Before I direct you to Mike Van Sickle’s guest piece for MorningRead.com, I’ll say its pretty simply a case of entitlement.

When Harvard and the Lakers were found to have accepted PPP funds during the COVID-19 pandemic, they returned the funds because no sane individual could make a case for either entity being entitled to funds meant to keep workers on payrolls.

While Phil Mickelson and others backed the 57-year-old Singh’s right to take a spot away from a player trying to build or rebuild their career on a developmental tour, it is the golf equivalent of the Lakers taking money they do not need.

From Van Sickle’s guest piece, and I do feel a channeling of another writer named Van Sickle with the closing zinger here:

The player who gets bumped from the field may be stocking grocery-store shelves to pay his mounting bills, such as what KFT player Erik Barnes has been doing at a Publix in southwest Florida during the coronavirus-imposed golf shutdown, just so Singh can get some “reps” to get ready when senior golf resumes.
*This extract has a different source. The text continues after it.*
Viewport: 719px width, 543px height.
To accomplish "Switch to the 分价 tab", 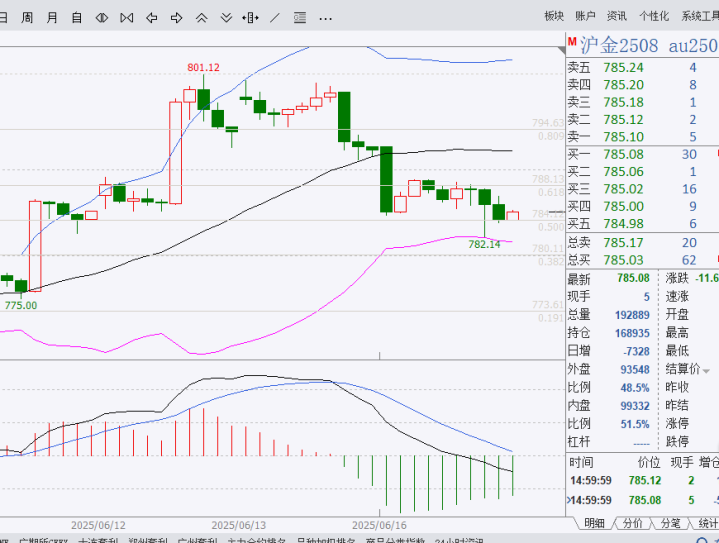I will point(632,523).
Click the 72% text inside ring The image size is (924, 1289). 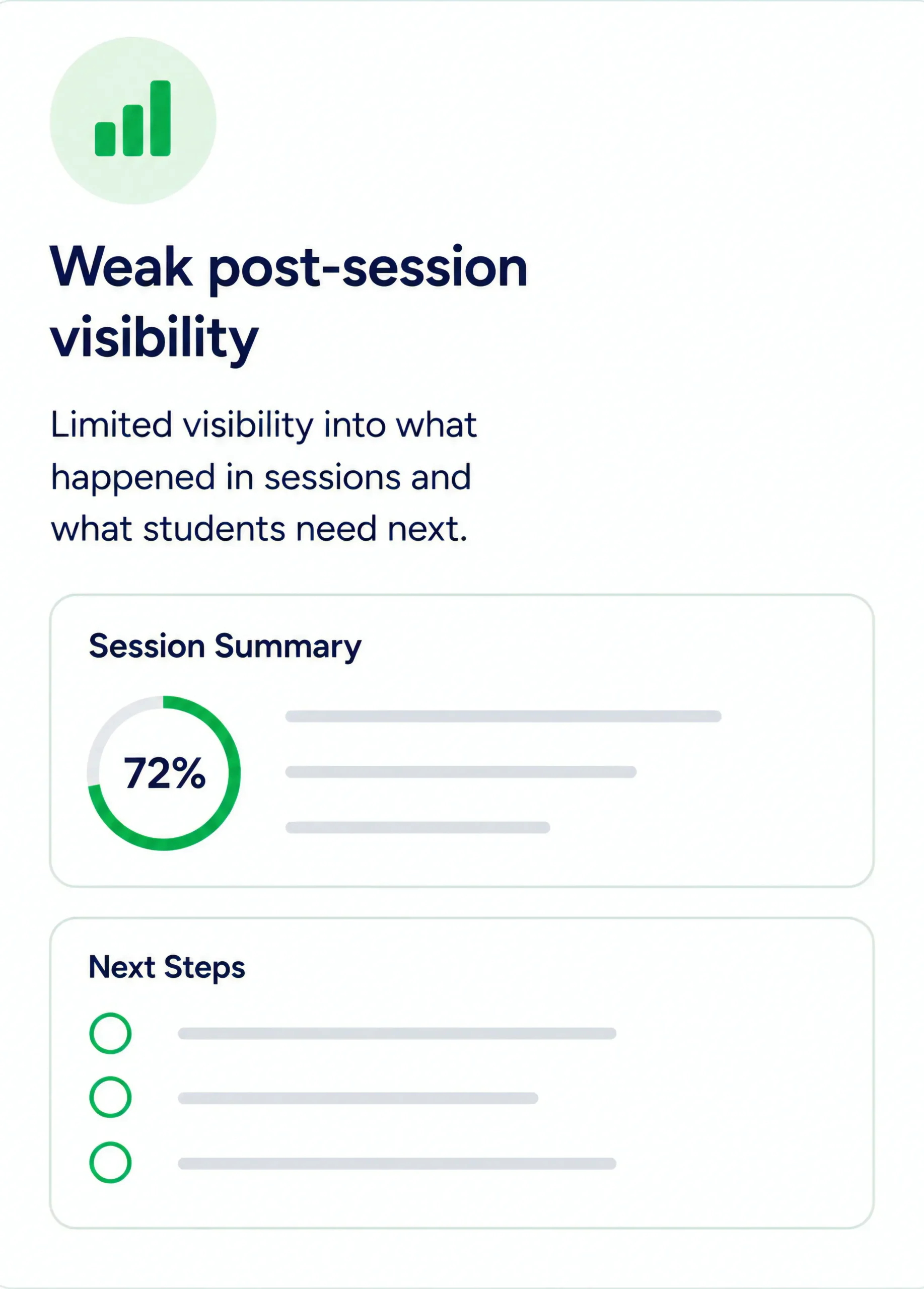click(164, 773)
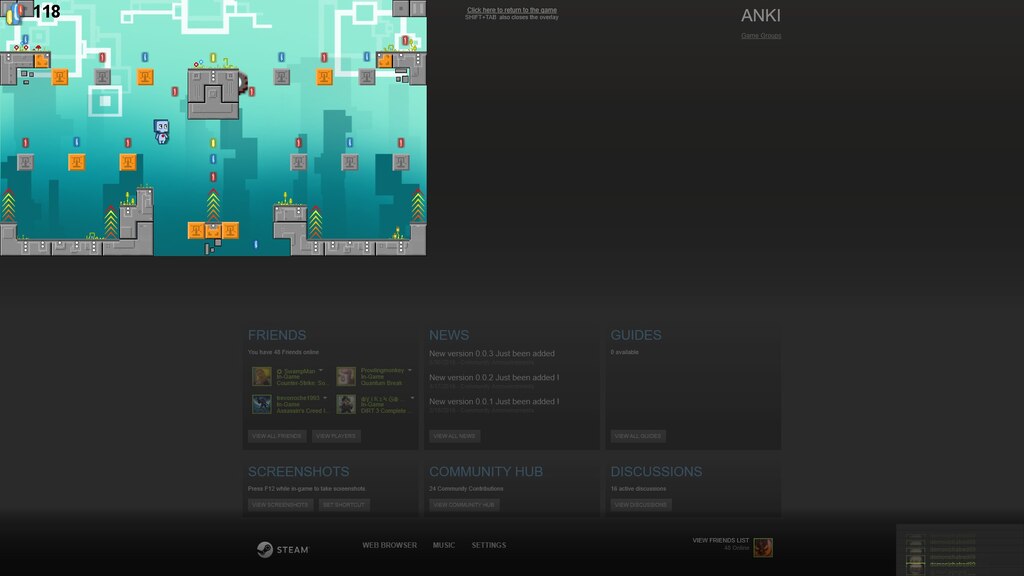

Obviously, the rules say Singh can play. A PGA Tour player can dip into the KFT if he isn’t eligible to play in a PGA Tour event during the same week. Singh, a World Golf Hall of Fame member with a lifetime exemption, is not in the field at the PGA Tour’s Charles Schwab Challenge on June 11-14 in Fort Worth, Texas. So, he can play his local KFT event, which is practically in his backyard. He lives in the Ponte Vedra Beach area and is a divot-making machine at the TPC Sawgrass range. Singh is within his rights to play, under tour rules, even if it’s like Phil Hellmuth showing up for the weekly $10 buy-in poker night at your neighbor’s house to “get some reps.”